WHAT THE EXERCISE ASKS – Copy the post of strange facts word for word, starting with "Archive for the" and going on through "our galaxy alone.".

TEXT PASSAGE –

Archive for the ‘mummies’ Tag

06/24/2023 “Weird Sh*t”   Leave a comment

More weirdness from the human race. There seems to be an endless supply and I’m going to eventually post all of it.

  • The human eye can see only about 3000 stars on the clearest night, even though there are more than 100 billion stars in our galaxy alone.
  • One medieval theory to explain why a dunked witch would not float was that witches deliberately ate foods that make them fart. The gas would build up in their guts, making them lighter than air, so they could fly.
  • In Europe in the Middle Ages it was believed that there were over 7 million demons in the air, which could be inhaled or swallowed and would cause disease or make a corpse turned into a vampire.
  • Thomas Edison filed 1093 patents, including those for the lightbulb, electric railways, and the movie camera. When he died in 1931, he held 34 patents for the telephone, 141 for batteries, 150 for the telegraph, and 389 patents for electric lights and power.
  • No pain, no gain – in their quest for an hour-glass figure, some of Victorian women wore their corsets so tight that they suffered broken ribs.

  • During the Middle Ages, mummies became enormously popular as medicine. At first the resin-soaked bandages were thought to be health giving, but eventually the whole mummy, bones, flesh, and all, was ground up and sold to people who would eat it.
  • Sleepwalking, also known as somnambulism, effects approximately 18% of the world’s population. People are capable of doing all sorts of things while in their sleep, including eating, bathing, and dressing. Some subjects have been recorded driving cars and committing murder while technically asleep.

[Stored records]
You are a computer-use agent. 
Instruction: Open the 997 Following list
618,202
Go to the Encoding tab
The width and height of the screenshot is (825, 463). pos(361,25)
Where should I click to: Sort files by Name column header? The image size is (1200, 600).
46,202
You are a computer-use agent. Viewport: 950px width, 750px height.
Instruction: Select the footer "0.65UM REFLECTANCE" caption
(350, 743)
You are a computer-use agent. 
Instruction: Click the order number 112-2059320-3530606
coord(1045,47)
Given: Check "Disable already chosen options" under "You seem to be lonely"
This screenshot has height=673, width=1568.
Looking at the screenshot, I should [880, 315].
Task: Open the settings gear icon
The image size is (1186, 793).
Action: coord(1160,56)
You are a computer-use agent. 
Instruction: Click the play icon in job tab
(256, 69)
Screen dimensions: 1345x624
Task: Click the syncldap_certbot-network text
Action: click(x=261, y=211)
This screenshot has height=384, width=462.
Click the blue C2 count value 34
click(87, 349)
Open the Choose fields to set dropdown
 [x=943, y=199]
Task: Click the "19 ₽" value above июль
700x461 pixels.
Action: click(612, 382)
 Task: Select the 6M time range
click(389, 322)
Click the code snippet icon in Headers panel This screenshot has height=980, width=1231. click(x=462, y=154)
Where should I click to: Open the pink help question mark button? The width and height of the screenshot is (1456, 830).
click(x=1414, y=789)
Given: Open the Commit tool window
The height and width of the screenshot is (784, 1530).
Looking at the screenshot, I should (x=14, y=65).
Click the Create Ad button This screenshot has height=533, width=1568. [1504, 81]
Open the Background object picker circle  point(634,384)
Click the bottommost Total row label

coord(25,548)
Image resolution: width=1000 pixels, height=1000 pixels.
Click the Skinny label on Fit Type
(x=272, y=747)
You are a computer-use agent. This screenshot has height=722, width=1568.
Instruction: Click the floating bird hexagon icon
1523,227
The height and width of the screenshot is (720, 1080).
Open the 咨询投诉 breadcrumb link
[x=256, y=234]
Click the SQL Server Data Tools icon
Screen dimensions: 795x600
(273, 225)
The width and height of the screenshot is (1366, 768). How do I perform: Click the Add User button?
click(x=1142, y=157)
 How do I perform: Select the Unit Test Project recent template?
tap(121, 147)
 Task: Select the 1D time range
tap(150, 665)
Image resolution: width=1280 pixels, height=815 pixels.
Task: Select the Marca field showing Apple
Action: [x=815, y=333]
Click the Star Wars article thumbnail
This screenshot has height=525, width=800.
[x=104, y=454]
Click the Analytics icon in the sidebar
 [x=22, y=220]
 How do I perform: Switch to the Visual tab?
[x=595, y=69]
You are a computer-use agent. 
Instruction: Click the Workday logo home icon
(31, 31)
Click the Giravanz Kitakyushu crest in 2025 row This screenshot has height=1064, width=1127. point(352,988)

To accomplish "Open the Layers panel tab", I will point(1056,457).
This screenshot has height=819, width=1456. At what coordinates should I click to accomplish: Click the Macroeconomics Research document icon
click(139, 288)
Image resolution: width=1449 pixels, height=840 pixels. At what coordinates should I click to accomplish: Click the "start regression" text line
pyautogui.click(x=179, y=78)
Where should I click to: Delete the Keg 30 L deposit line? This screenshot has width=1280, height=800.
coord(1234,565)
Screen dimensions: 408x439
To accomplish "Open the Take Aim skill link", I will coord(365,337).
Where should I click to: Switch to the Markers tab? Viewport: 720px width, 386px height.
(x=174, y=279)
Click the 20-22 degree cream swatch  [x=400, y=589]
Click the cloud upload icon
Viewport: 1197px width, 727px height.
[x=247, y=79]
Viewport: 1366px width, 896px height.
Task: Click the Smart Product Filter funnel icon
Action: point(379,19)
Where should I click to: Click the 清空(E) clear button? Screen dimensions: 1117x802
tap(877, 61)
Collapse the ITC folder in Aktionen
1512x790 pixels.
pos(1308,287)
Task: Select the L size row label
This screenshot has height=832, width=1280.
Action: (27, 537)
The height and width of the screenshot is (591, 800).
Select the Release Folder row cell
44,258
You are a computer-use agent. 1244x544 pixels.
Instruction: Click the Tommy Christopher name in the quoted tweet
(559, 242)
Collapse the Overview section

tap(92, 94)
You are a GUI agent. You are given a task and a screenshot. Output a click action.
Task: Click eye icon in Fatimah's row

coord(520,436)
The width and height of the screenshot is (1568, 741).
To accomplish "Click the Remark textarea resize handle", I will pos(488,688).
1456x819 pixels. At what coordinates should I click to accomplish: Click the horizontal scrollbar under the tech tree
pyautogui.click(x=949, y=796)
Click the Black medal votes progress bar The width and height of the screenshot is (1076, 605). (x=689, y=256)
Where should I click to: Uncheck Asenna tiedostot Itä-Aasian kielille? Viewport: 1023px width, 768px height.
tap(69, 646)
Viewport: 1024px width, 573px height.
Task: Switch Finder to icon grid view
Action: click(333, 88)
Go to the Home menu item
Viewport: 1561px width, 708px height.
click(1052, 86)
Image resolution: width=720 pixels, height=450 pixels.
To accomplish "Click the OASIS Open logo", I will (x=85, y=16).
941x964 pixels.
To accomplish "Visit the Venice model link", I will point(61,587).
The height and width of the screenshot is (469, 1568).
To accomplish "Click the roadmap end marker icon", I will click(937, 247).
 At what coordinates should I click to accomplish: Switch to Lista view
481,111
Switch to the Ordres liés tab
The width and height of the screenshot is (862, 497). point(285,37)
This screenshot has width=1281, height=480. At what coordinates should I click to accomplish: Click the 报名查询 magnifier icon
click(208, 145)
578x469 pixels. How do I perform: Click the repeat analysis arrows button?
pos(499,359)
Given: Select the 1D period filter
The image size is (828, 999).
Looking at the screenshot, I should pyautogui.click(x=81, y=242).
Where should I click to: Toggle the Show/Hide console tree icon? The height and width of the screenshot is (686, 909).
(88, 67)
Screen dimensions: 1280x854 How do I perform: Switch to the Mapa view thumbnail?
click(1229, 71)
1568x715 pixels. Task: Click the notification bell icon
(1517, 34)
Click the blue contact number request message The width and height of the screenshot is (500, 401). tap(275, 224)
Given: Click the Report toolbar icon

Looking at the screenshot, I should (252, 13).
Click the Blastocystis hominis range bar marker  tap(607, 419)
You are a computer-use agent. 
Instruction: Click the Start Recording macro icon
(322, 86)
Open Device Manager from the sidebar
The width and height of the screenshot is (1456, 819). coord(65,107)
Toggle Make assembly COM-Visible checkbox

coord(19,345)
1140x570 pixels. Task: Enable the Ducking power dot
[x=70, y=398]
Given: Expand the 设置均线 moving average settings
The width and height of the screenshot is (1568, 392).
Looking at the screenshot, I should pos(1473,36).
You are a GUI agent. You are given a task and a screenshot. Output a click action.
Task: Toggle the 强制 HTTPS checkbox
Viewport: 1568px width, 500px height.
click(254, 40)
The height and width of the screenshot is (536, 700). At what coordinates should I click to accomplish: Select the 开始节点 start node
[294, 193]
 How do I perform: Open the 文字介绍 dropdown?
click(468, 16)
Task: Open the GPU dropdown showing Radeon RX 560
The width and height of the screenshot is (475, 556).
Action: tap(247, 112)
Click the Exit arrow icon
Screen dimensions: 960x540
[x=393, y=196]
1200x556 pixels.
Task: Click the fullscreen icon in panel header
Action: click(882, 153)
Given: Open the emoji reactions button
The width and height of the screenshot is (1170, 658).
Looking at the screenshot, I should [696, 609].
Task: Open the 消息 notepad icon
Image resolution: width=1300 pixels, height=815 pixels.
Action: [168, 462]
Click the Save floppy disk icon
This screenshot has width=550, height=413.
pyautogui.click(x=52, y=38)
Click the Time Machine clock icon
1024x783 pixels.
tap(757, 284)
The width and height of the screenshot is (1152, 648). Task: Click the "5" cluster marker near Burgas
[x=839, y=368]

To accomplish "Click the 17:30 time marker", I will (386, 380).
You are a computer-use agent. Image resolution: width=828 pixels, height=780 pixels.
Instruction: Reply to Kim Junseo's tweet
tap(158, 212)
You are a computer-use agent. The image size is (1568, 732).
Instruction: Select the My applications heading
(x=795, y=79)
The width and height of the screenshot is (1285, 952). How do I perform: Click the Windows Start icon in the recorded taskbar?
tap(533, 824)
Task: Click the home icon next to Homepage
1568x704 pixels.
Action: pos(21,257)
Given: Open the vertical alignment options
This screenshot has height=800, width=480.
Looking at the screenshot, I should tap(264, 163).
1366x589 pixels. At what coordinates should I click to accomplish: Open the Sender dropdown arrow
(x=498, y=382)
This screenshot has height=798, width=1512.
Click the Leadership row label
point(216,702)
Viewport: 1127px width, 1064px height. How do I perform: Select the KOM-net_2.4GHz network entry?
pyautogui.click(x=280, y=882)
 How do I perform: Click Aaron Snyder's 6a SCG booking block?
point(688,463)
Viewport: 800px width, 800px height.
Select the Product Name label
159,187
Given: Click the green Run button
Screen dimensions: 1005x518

FINISHED EXERCISE –
Archive for the ‘mummies’ Tag

06/24/2023 “Weird Sh*t”   Leave a comment

More weirdness from the human race. There seems to be an endless supply and I’m going to eventually post all of it.

  • The human eye can see only about 3000 stars on the clearest night, even though there are more than 100 billion stars in our galaxy alone.